#### EXERCISE DIRECTIONS
From the first line through the one containing "Task: Add a network security group", restate the listing word for word, and give no other lines.

#### TASK MATERIAL
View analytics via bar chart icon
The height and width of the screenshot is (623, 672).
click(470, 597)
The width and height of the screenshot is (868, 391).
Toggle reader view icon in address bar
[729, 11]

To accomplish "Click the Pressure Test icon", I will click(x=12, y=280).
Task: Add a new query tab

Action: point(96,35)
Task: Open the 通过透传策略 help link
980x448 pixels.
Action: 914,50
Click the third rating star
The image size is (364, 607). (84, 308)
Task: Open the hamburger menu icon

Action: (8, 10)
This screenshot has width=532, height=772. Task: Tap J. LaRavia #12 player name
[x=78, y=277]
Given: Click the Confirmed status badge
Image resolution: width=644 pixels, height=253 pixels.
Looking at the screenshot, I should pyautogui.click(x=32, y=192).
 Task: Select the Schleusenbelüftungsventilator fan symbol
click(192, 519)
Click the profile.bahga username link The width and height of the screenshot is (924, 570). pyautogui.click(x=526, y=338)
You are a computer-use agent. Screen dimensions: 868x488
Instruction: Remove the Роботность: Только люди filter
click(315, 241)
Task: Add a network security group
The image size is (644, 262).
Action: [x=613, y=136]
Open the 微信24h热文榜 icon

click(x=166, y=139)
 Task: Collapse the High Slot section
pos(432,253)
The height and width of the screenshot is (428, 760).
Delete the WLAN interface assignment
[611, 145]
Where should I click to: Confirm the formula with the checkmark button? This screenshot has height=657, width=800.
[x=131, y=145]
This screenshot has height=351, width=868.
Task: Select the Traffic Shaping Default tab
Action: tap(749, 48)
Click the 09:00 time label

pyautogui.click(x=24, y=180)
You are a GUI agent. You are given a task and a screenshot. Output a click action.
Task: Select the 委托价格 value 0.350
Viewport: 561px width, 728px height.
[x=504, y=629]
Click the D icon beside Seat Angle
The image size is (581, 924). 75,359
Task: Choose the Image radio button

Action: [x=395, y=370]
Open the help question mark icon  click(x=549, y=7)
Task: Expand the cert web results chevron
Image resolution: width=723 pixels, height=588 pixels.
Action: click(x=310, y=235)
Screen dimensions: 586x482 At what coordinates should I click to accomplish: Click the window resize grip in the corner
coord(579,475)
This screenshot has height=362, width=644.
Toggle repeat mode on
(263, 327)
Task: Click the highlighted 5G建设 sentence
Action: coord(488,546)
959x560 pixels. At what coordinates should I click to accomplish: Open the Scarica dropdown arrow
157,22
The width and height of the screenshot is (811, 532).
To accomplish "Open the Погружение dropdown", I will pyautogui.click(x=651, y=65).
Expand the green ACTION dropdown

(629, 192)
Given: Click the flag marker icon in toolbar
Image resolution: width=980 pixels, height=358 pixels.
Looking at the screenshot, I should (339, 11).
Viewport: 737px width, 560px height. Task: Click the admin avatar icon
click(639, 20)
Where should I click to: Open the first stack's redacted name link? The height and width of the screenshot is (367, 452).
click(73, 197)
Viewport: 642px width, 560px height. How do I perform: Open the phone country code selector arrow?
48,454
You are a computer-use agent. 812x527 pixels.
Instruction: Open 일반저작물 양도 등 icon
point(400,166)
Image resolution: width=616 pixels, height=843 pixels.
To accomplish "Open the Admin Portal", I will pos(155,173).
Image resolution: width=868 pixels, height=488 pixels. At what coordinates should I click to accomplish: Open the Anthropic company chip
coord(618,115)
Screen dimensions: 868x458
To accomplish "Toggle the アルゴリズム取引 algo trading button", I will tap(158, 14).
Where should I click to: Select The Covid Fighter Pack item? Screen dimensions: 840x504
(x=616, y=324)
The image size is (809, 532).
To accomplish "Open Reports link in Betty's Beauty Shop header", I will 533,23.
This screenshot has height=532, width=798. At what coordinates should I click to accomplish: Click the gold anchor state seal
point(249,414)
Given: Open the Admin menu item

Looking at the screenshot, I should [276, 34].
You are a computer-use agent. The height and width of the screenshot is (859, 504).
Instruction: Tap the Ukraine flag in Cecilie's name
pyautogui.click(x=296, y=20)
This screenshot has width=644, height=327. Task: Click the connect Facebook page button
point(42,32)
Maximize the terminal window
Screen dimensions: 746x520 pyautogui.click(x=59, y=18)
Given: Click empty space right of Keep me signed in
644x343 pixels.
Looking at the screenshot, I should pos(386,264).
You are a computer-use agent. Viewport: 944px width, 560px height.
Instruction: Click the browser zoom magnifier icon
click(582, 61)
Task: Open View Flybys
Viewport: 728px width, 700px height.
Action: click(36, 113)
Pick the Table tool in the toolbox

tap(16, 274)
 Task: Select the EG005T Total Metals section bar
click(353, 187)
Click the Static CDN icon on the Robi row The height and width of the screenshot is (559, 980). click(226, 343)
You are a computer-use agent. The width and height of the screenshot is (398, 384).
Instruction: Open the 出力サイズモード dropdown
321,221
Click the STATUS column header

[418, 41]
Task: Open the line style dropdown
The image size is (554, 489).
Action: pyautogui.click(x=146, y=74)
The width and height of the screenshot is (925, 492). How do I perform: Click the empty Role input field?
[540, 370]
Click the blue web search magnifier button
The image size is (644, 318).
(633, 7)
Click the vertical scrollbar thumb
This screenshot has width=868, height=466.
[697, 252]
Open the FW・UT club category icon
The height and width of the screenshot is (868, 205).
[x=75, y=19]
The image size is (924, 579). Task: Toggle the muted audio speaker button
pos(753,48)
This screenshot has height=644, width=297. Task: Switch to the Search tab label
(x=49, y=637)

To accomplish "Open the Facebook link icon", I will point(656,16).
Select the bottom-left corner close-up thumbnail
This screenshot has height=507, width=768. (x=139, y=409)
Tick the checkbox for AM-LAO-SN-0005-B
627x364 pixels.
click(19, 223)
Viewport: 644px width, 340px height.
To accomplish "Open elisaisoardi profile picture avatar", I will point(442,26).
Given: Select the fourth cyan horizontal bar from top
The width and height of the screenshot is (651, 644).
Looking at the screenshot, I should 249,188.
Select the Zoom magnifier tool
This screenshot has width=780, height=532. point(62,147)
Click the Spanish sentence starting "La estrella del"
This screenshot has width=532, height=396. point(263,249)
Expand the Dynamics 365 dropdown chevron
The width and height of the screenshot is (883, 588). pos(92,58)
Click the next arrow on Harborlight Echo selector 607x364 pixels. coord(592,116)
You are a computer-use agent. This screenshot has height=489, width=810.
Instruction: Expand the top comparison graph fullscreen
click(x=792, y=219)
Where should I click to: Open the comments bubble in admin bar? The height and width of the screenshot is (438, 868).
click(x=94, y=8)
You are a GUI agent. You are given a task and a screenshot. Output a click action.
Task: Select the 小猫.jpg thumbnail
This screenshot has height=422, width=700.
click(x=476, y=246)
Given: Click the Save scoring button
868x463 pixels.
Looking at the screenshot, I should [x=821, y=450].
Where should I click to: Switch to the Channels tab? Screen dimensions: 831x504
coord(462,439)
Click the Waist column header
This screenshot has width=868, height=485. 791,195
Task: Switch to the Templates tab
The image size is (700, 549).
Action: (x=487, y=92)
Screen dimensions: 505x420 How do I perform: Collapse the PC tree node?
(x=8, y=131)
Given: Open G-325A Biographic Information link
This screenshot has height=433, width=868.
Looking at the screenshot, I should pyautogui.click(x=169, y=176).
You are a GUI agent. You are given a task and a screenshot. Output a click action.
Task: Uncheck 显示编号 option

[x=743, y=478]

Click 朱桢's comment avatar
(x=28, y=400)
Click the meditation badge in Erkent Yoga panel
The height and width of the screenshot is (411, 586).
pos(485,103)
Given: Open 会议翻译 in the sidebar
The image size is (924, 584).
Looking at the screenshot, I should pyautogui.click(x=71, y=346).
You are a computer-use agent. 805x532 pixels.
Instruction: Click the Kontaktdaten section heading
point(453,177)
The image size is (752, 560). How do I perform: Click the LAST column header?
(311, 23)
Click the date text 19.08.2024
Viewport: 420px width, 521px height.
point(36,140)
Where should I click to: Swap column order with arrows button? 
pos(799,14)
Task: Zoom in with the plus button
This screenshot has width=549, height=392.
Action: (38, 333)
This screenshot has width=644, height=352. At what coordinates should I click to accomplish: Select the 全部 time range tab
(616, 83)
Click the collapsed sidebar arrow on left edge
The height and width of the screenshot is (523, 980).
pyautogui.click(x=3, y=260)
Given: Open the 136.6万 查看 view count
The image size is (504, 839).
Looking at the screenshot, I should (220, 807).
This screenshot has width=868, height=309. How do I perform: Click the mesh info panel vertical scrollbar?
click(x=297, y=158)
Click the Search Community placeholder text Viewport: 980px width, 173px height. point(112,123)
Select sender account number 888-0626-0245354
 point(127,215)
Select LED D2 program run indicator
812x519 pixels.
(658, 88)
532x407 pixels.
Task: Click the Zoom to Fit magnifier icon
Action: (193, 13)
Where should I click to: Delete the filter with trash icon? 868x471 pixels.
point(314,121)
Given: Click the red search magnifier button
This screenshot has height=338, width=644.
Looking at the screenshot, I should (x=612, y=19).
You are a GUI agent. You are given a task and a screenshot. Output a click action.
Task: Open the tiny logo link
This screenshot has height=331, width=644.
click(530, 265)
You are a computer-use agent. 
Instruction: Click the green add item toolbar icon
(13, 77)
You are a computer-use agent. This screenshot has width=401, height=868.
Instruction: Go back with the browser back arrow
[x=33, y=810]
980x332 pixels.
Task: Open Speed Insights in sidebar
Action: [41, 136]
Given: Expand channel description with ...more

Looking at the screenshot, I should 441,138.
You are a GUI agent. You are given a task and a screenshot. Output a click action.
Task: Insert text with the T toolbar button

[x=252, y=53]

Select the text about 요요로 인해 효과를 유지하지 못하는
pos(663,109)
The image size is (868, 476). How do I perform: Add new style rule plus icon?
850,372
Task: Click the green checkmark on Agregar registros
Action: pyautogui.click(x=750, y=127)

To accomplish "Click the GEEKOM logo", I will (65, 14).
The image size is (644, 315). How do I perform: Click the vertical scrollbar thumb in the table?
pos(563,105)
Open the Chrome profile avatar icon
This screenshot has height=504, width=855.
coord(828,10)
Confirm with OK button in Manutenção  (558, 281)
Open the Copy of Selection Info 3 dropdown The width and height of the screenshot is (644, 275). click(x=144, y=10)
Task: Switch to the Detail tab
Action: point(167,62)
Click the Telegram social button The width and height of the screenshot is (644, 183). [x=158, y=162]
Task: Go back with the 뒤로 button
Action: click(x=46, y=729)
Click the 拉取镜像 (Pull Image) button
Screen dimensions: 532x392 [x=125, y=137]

#### ANSWER TO THIS TASK
View analytics via bar chart icon
The height and width of the screenshot is (623, 672).
click(470, 597)
The width and height of the screenshot is (868, 391).
Toggle reader view icon in address bar
[729, 11]

To accomplish "Click the Pressure Test icon", I will click(x=12, y=280).
Task: Add a new query tab

Action: point(96,35)
Task: Open the 通过透传策略 help link
980x448 pixels.
Action: 914,50
Click the third rating star
The image size is (364, 607). (84, 308)
Task: Open the hamburger menu icon

Action: (8, 10)
This screenshot has width=532, height=772. Task: Tap J. LaRavia #12 player name
[x=78, y=277]
Given: Click the Confirmed status badge
Image resolution: width=644 pixels, height=253 pixels.
Looking at the screenshot, I should pyautogui.click(x=32, y=192).
 Task: Select the Schleusenbelüftungsventilator fan symbol
click(192, 519)
Click the profile.bahga username link The width and height of the screenshot is (924, 570). pyautogui.click(x=526, y=338)
You are a computer-use agent. Screen dimensions: 868x488
Instruction: Remove the Роботность: Только люди filter
click(315, 241)
Task: Add a network security group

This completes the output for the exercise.